As may be observed, then, josefino Spain was characterised by a genuinely reformist impulse that was as marked as anything found in other parts of the Napoleonic empire. Indeed, further impetus was lent to the process by the fact that in many parts of Spain the administration was for much of the time not in the hands of King Joseph. For the latter there was often good reason at the very least to make haste slowly, or even to tone down certain measures of reform. On the ground, however, power was in the hands of Intendents, royal commissioners, and, ultimately, prefects who were often for various reasons less inclined to be circumspect than the king (a good example is Francisco de Amorós, an army officer and friend of Godoy who responded to the overthrow of the favourite with a one-man crusade against the antiguo régimen). At the same time, even in the early days so much influence was possessed by the local military commanders that Joseph’s agents were able to exercise no power whatsoever, whilst consideration must also be given to the impact of territorial alienation. On 8 February 1810, growing irritation with his brother led Napoleon to order that the Basque provinces, Navarre, Aragón and Catalonia should be turned into military ‘governments’ whose authorities would be entirely independent of those appointed by King Joseph. Two months later, two more such units were created out of Burgos on the one hand and Valladolid, Toro, Palencia and, albeit temporarily, Avila on the other, whilst on 14 July Napoleon took the whole of Andalucía out of Joseph’s hands and gave it to Soult, who was at the same time given the command of almost all the troops that had taken part in the offensive of January 1810. And, finally, mooted as early as October 1810 in an attempt to frighten Joseph into greater ferocity, in February 1812 Catalonia was to all intents and purposes annexed to the French empire (the decree concerned did not actually use the term ‘annexation’, but its provisions were such as to leave no doubt as to its implications). In all these cases, the result was the intensification of reform, the French commanders being not only convinced that the privileged orders were the motor of popular resistance, but, in the trans-ebrine regions at least, under orders from Napoleon to prepare the way for annexation.

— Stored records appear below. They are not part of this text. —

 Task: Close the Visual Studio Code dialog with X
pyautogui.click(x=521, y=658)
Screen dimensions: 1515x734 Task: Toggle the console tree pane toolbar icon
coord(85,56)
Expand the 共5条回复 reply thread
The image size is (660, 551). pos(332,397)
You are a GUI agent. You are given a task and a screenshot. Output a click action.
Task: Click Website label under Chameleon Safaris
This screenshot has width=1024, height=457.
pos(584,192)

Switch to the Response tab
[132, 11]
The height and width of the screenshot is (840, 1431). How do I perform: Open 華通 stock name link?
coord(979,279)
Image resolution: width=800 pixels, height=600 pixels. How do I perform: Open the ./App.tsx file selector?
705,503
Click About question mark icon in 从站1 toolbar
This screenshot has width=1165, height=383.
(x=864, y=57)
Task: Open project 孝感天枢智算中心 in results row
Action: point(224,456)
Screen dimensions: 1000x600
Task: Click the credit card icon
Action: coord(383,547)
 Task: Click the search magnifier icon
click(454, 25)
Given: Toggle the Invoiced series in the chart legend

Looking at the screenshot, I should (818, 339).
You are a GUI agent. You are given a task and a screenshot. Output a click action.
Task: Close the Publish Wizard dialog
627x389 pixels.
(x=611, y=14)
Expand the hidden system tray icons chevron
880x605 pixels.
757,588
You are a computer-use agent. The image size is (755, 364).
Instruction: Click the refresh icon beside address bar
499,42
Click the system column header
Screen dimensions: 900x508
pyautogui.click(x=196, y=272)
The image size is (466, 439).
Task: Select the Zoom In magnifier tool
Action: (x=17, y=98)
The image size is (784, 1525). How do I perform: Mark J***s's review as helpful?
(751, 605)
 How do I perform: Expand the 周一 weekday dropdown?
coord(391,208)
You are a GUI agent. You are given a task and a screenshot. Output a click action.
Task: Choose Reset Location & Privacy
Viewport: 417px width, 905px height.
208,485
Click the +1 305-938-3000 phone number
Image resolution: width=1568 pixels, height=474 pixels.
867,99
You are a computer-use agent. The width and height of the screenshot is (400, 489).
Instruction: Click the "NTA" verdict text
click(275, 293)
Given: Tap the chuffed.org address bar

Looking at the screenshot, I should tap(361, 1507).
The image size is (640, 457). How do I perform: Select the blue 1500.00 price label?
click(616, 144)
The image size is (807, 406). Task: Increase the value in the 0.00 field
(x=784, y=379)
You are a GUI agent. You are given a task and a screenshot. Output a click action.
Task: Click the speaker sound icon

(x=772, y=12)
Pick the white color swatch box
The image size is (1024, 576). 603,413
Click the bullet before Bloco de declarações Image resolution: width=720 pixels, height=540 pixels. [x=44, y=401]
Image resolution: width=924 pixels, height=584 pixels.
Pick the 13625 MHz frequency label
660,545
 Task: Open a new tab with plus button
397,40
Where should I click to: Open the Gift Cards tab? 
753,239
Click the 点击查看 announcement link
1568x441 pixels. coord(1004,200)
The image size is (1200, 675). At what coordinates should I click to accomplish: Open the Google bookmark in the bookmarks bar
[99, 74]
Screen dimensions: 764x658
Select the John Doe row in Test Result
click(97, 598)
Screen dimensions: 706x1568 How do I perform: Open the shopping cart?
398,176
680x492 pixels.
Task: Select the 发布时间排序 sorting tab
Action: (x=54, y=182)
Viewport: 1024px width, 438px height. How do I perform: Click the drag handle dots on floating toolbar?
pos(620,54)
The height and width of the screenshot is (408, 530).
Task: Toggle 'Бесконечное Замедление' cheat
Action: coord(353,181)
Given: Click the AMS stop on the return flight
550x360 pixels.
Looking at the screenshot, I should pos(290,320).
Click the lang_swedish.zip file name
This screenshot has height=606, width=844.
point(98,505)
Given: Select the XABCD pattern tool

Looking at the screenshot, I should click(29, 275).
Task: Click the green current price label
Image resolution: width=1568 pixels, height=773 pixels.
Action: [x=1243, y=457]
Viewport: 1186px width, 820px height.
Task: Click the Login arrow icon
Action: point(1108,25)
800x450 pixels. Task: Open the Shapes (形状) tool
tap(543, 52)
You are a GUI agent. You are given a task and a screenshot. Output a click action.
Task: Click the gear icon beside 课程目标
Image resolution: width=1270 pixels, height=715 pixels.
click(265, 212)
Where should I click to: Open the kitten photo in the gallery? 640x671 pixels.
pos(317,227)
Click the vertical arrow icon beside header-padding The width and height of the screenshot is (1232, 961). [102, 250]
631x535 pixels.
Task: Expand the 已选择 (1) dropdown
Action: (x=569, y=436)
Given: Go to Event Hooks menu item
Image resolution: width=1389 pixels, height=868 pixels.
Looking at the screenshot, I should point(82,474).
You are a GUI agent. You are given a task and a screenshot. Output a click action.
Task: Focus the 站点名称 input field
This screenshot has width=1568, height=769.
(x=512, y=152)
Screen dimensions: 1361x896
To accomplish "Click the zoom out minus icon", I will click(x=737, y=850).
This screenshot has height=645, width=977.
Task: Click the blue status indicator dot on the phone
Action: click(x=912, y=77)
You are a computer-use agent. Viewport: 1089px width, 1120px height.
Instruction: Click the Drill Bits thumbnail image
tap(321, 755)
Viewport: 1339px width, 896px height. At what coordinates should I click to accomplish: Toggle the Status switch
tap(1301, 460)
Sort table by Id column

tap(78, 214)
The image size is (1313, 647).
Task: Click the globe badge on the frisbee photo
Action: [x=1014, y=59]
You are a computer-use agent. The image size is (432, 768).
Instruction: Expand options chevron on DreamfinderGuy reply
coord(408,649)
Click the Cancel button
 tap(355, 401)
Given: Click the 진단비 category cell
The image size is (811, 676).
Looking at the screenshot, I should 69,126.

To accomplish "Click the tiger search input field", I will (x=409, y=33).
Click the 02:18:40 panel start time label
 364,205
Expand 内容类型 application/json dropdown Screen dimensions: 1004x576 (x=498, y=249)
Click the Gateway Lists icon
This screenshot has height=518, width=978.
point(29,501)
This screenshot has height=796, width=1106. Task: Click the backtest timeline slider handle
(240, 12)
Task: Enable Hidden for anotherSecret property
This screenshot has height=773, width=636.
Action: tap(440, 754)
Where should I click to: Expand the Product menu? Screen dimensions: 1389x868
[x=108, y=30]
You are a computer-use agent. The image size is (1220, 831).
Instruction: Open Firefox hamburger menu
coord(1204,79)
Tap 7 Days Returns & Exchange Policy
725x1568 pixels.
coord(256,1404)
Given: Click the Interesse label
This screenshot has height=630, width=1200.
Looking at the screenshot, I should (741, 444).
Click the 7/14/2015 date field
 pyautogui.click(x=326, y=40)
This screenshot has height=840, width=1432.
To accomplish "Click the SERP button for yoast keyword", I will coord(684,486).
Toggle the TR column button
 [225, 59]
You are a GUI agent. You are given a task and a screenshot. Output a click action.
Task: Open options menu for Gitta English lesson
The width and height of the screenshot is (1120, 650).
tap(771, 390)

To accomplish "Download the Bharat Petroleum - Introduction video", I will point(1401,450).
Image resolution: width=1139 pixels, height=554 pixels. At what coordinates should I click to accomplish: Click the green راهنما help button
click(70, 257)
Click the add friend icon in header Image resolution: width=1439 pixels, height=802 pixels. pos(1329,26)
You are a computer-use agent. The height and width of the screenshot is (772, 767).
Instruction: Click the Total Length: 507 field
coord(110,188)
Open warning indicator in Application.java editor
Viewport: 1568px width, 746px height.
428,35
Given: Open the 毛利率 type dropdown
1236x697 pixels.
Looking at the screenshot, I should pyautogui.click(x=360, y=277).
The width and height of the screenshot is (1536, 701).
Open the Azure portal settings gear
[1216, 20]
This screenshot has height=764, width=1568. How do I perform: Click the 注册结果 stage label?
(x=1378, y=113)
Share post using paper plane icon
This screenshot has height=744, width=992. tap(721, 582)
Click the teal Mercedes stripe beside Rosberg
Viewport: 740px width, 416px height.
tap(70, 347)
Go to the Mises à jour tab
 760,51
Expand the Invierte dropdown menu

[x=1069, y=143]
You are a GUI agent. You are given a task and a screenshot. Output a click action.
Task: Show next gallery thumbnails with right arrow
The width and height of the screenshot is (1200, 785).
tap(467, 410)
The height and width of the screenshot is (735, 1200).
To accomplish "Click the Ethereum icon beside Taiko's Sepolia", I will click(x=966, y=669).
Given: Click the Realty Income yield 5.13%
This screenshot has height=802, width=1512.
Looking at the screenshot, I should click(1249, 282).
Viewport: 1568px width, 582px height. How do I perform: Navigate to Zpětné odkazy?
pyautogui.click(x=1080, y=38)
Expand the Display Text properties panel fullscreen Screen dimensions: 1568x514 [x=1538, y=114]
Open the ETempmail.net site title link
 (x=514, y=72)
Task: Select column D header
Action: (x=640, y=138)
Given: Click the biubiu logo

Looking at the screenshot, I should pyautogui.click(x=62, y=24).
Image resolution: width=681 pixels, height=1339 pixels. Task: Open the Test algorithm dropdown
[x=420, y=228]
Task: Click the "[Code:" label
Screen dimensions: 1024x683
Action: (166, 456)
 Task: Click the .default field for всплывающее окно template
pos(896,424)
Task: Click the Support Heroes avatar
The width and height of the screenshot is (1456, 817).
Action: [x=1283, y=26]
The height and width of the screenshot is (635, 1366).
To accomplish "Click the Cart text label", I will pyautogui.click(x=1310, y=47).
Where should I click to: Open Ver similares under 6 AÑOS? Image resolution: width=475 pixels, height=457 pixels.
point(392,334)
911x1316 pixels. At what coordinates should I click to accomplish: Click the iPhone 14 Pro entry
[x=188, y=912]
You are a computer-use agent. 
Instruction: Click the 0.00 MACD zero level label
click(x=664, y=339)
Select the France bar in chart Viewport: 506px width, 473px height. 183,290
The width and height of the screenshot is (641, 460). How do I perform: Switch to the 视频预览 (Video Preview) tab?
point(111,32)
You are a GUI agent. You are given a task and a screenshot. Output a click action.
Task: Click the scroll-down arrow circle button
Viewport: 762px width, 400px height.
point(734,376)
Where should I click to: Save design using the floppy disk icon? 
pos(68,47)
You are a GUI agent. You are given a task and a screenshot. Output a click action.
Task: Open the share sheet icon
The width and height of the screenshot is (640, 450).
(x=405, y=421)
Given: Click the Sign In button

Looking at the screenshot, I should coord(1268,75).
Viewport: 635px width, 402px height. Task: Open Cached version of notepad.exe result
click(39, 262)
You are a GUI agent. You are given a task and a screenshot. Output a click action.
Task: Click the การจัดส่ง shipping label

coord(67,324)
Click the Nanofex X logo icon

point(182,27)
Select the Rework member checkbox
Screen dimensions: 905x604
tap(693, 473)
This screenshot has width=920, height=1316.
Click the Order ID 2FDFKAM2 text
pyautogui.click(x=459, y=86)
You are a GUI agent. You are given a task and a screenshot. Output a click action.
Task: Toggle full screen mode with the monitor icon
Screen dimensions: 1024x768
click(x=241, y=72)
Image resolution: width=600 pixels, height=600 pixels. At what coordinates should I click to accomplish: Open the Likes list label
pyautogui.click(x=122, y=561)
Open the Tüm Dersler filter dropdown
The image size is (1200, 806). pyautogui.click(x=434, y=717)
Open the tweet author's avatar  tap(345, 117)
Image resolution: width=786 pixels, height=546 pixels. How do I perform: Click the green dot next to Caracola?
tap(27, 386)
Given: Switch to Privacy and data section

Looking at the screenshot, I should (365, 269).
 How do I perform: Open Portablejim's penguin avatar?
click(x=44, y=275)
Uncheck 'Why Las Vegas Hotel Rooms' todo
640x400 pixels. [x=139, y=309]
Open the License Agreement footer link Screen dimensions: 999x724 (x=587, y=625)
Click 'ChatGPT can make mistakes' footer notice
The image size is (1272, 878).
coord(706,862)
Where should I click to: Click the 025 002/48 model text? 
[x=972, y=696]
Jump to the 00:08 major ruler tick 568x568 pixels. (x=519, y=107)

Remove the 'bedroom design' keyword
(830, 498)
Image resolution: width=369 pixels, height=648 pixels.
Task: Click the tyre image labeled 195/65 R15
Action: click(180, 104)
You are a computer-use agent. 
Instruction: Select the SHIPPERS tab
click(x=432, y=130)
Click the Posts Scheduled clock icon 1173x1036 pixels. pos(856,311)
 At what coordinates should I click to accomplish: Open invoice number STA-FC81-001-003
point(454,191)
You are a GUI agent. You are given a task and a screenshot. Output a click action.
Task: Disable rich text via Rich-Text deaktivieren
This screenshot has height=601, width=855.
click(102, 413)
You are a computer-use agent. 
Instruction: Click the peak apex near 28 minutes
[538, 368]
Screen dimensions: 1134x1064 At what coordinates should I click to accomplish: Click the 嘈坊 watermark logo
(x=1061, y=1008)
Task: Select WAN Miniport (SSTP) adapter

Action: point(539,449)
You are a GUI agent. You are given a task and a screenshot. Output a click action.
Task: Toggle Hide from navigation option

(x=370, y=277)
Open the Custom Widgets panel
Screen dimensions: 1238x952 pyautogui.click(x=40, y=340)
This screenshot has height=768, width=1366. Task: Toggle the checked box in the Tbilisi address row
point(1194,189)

Reform, then, cannot be analysed just from a consideration of the decrees that emanated from King Joseph’s Council of State. In the Basque señorios and Navarre, the establishment of military ‘governments’ led to a full-scale assault on the fueros. A hard-liner with little respect for local sensibilities, the governor of the Basque provinces, General Thouvenot, immediately swept away the three señorios’ traditional forms of self-government and gave each of them a small appointed council modelled on that of a French département. Still worse, their fiscal privileges were also abrogated, Thouvenot immediately imposing a series of unprecedented taxes that had within eighteen months raised 40,000,000 reales. In institutional terms, however, Navarre fared rather better – briefly abolished, her foral institutions were quickly re-established in an attempt to conciliate the local notables – but there, too, the diputación was appointed rather than elected, and executive power placed in the hands of a new police commission. In Catalonia the role of eminence grise to the occupation authorities fell into the hands of an afrancesado so pro-French in sympathy that he not only pressed for the introduction of the Code Napoléon in full, but advocated the introduction of conscription and complete annexation by France. Thanks to the support of the then commander of the French garrison, Marshal Augereau, a cidevant Jacobin and common soldier much inclined to nurse delusions that the people had only to be freed from their chains to rally to the French cause, the result was a series of measures designed to refashion Catalonia on the French model. Last but not least, it should be noted that throughout the areas subjected to direct imperial control there appeared considerable numbers of French administrative personnel, giving the process of transformation still greater impetus.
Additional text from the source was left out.